↓↓↓

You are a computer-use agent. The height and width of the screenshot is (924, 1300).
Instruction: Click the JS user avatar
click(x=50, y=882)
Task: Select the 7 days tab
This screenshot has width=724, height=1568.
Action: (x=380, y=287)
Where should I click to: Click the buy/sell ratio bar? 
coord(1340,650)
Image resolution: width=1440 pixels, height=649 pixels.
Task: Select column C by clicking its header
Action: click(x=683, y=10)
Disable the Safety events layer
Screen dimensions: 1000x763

↑↑↑

EXERCISE INSTRUCTIONS:
Please restate the preceding entries word for word.

OUTPUT FOR THIS EXERCISE:
You are a computer-use agent. The height and width of the screenshot is (924, 1300).
Instruction: Click the JS user avatar
click(x=50, y=882)
Task: Select the 7 days tab
This screenshot has width=724, height=1568.
Action: (x=380, y=287)
Where should I click to: Click the buy/sell ratio bar? 
coord(1340,650)
Image resolution: width=1440 pixels, height=649 pixels.
Task: Select column C by clicking its header
Action: click(x=683, y=10)
Disable the Safety events layer
Screen dimensions: 1000x763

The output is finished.